§ **Given data**
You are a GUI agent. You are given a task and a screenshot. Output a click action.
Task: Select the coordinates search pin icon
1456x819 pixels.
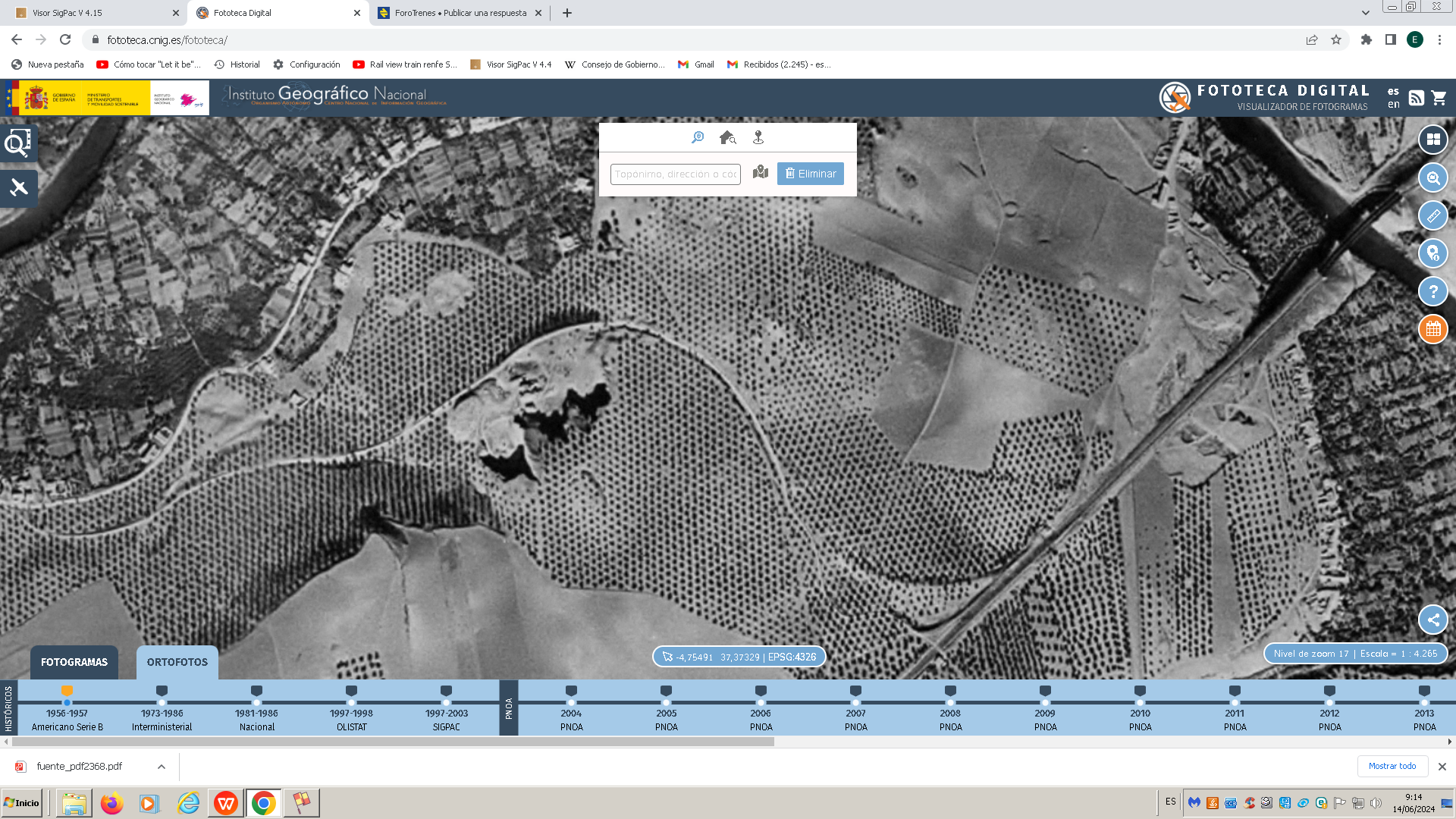tap(758, 137)
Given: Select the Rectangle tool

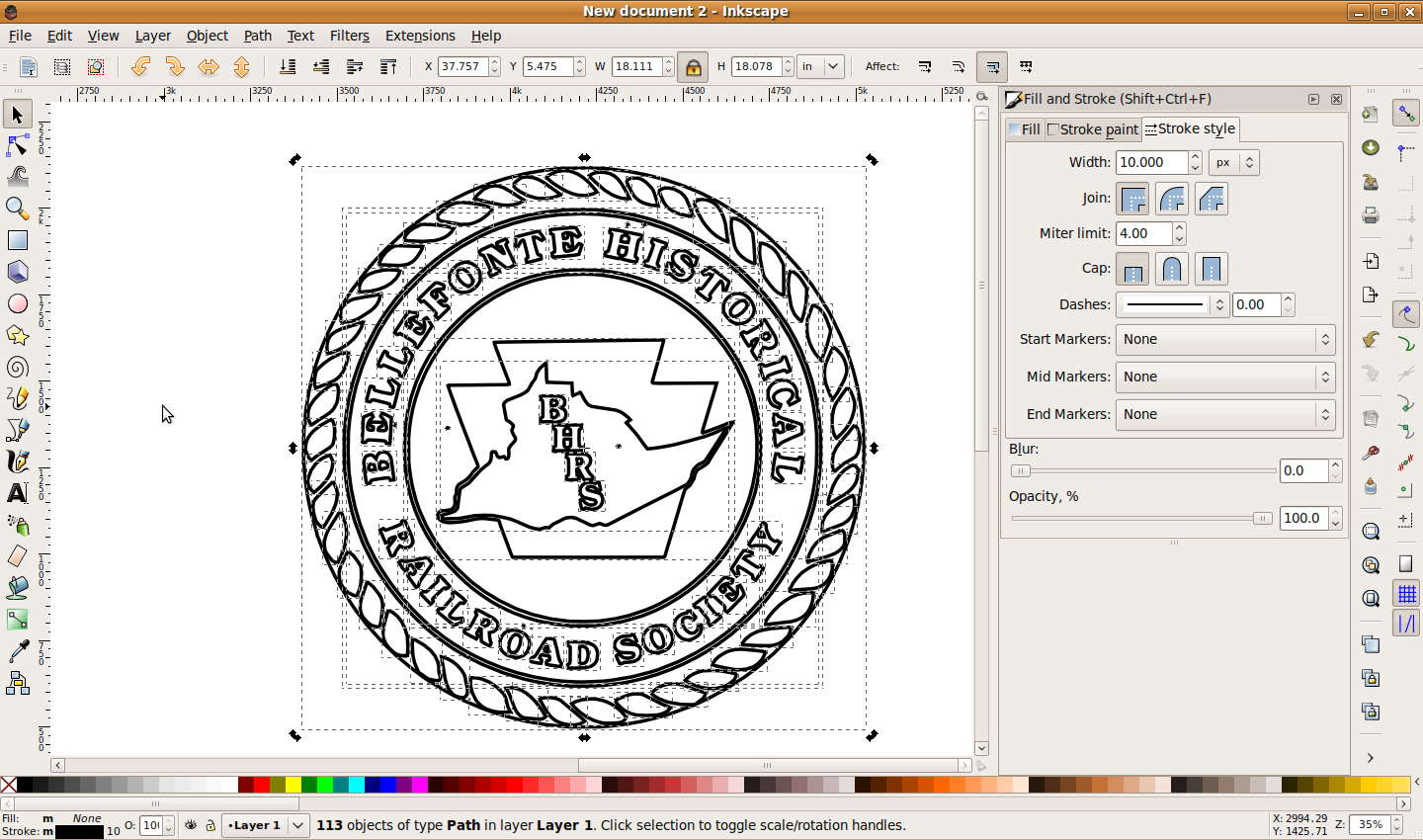Looking at the screenshot, I should click(17, 240).
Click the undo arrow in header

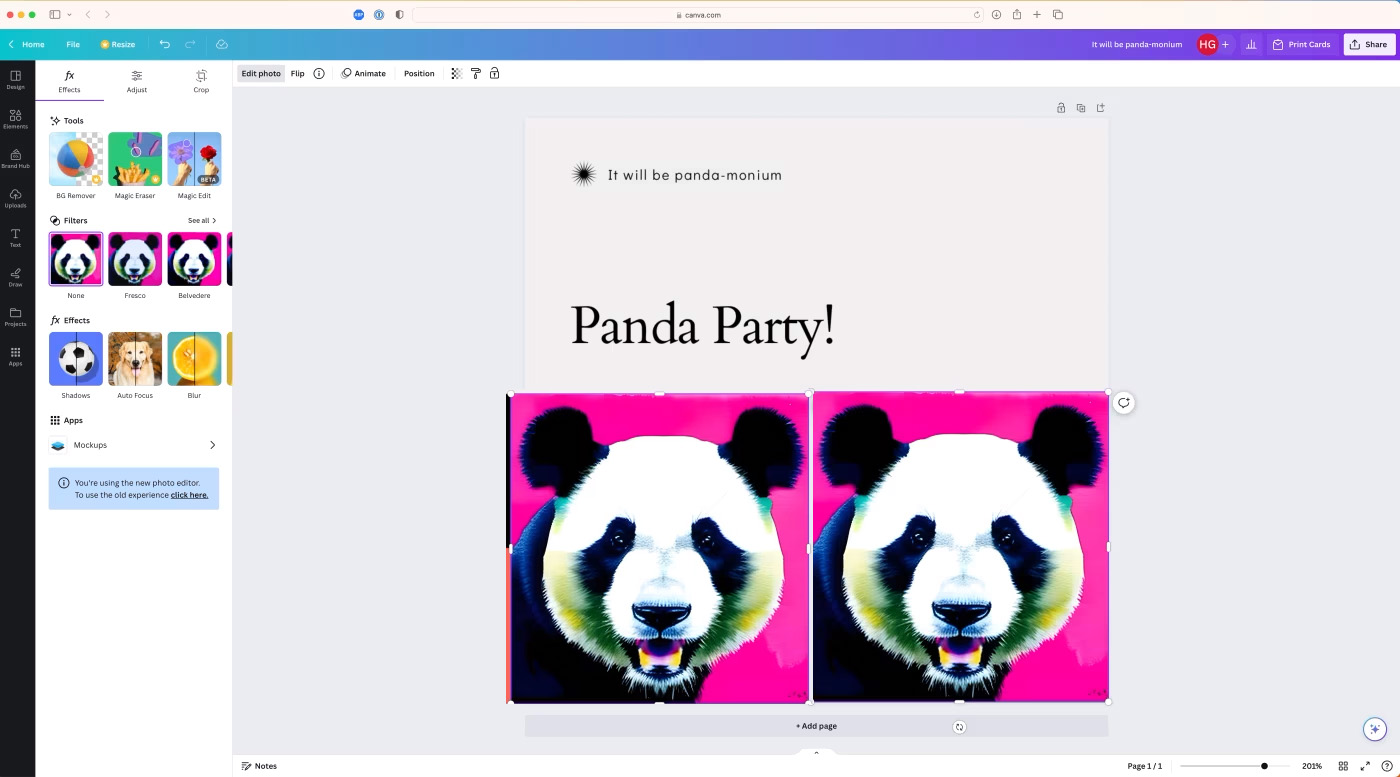165,45
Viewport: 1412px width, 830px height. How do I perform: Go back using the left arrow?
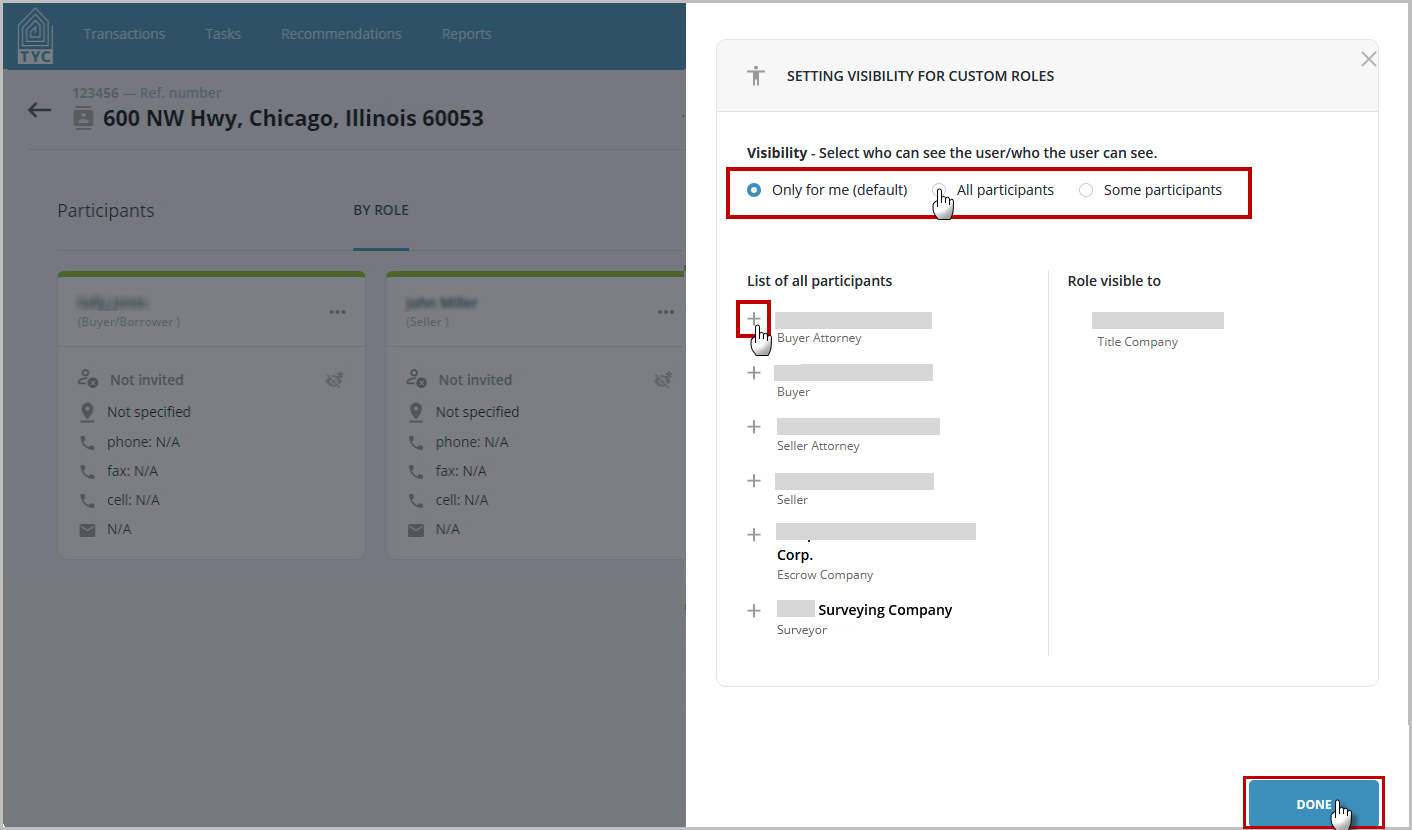[x=39, y=110]
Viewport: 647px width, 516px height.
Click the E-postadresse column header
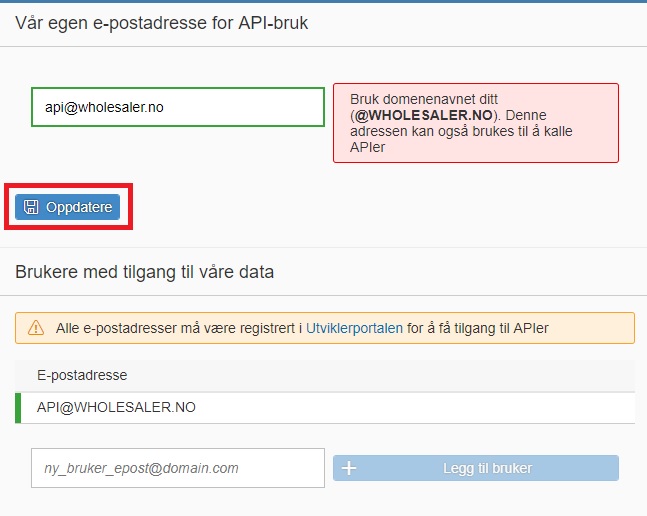coord(81,375)
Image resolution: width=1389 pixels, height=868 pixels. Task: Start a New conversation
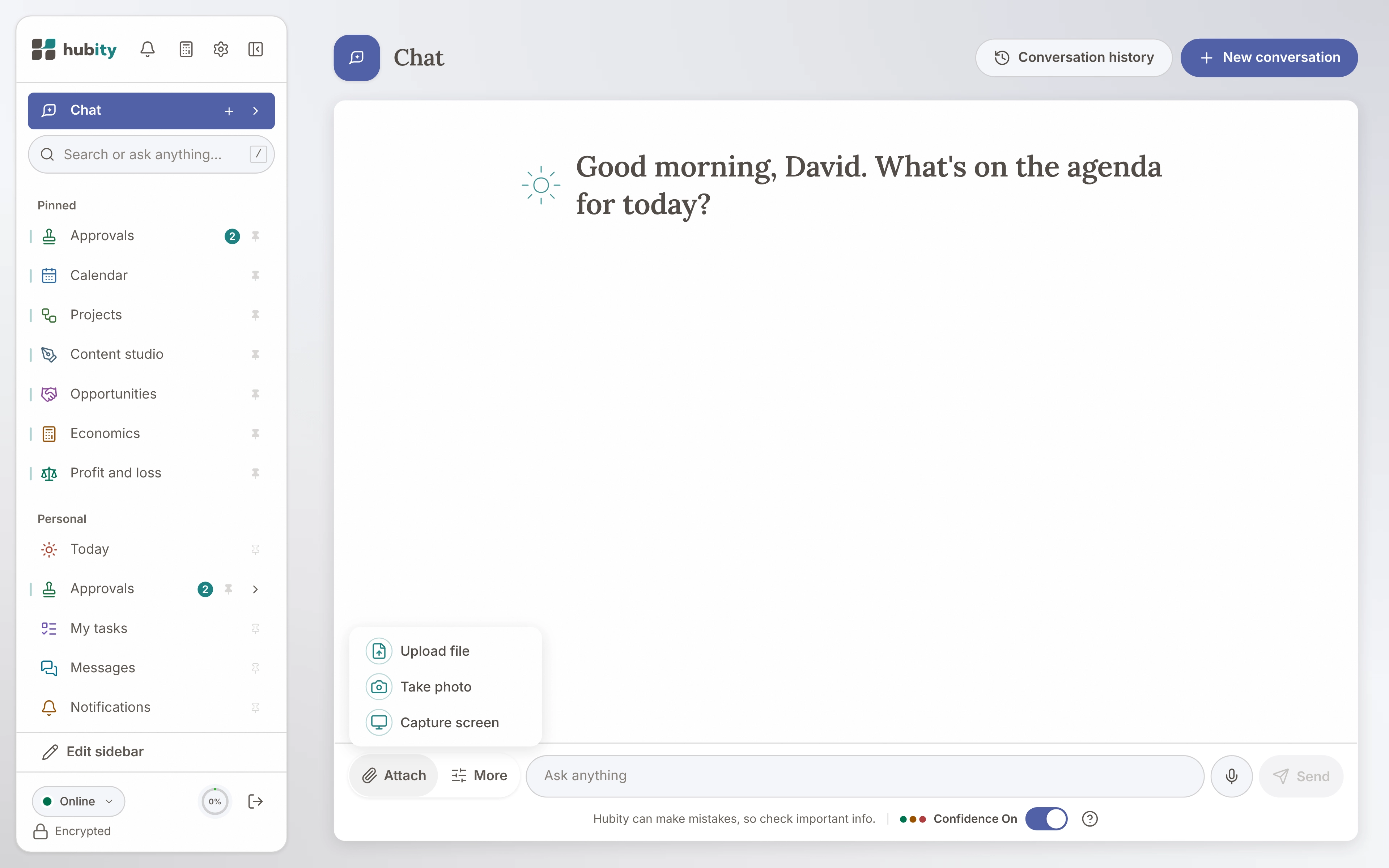(x=1269, y=58)
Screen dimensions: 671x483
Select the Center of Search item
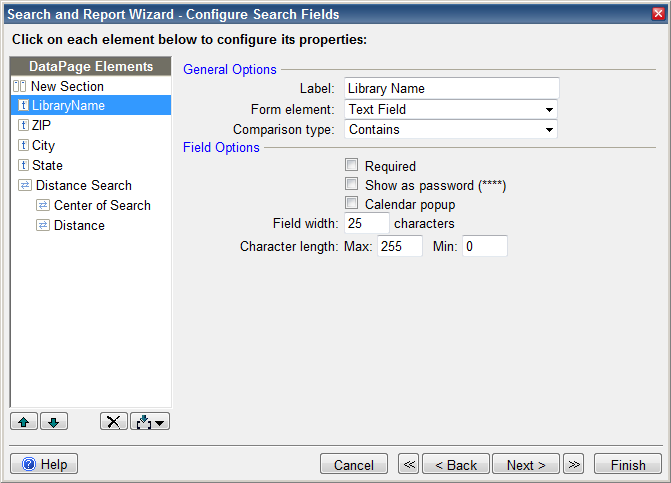tap(101, 205)
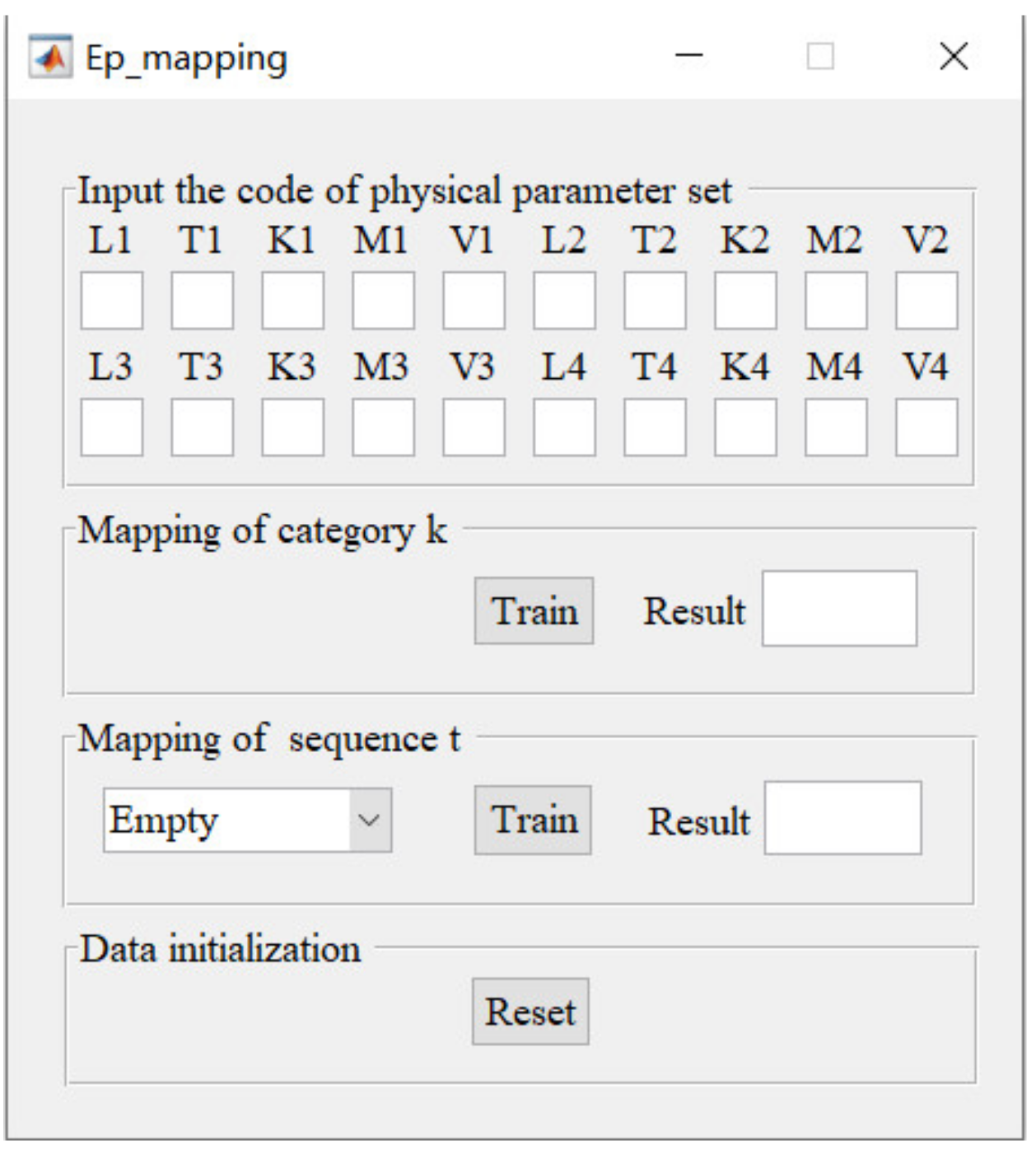Click the dropdown arrow beside Empty
This screenshot has width=1036, height=1150.
370,820
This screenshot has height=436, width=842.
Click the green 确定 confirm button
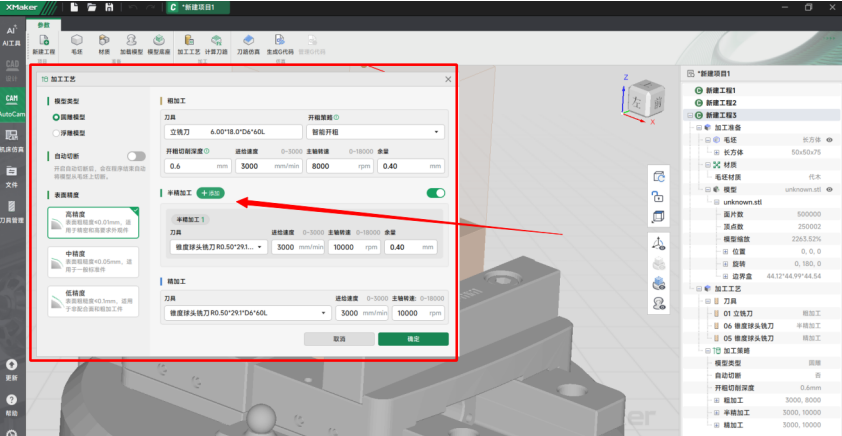pyautogui.click(x=412, y=339)
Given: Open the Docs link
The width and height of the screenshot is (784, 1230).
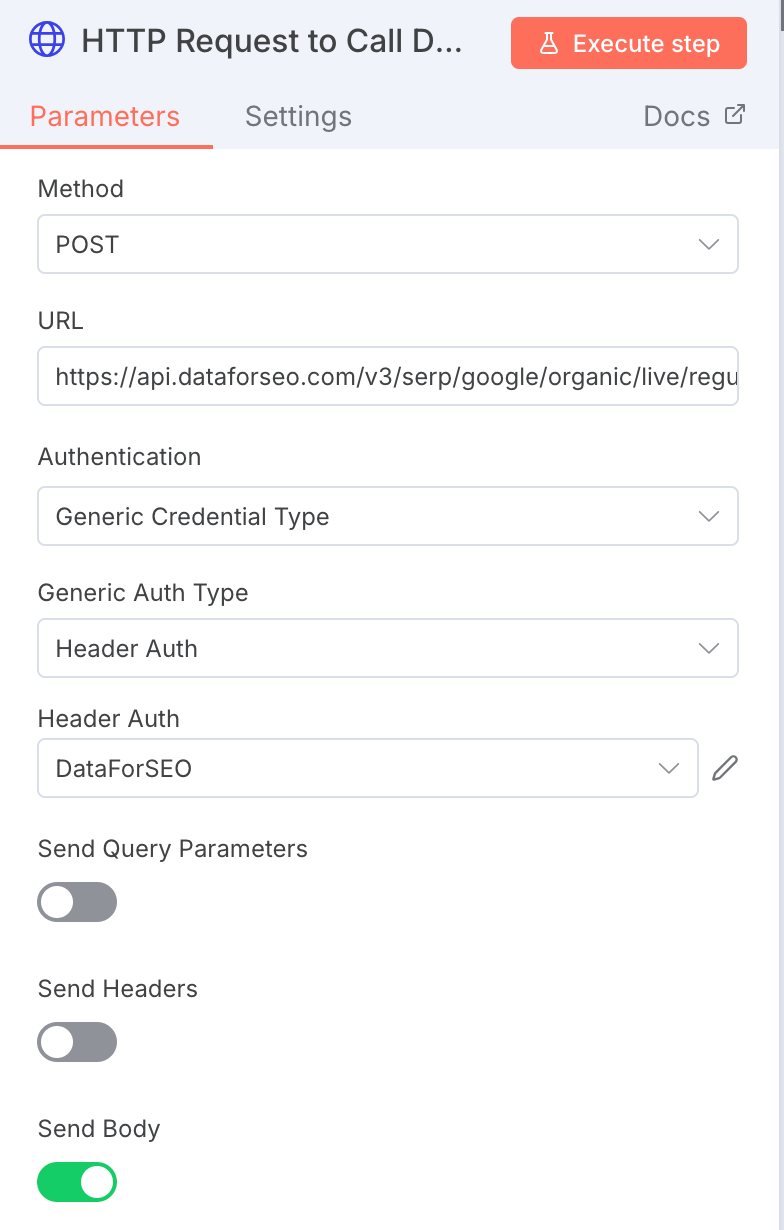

§ **Work required**
Nothing but the lines from the line containing "Screen dimensions: 671x483" through the last line of the listing above should appear, output exactly, with no pictures.

§ **Written solution**
Screen dimensions: 671x483
Select the Center of Search item
tap(101, 205)
Click the dropdown arrow beside Empty
This screenshot has width=1036, height=1150.
370,820
This screenshot has height=436, width=842.
Click the green 确定 confirm button
pyautogui.click(x=412, y=339)
Given: Open the Docs link
The width and height of the screenshot is (784, 1230).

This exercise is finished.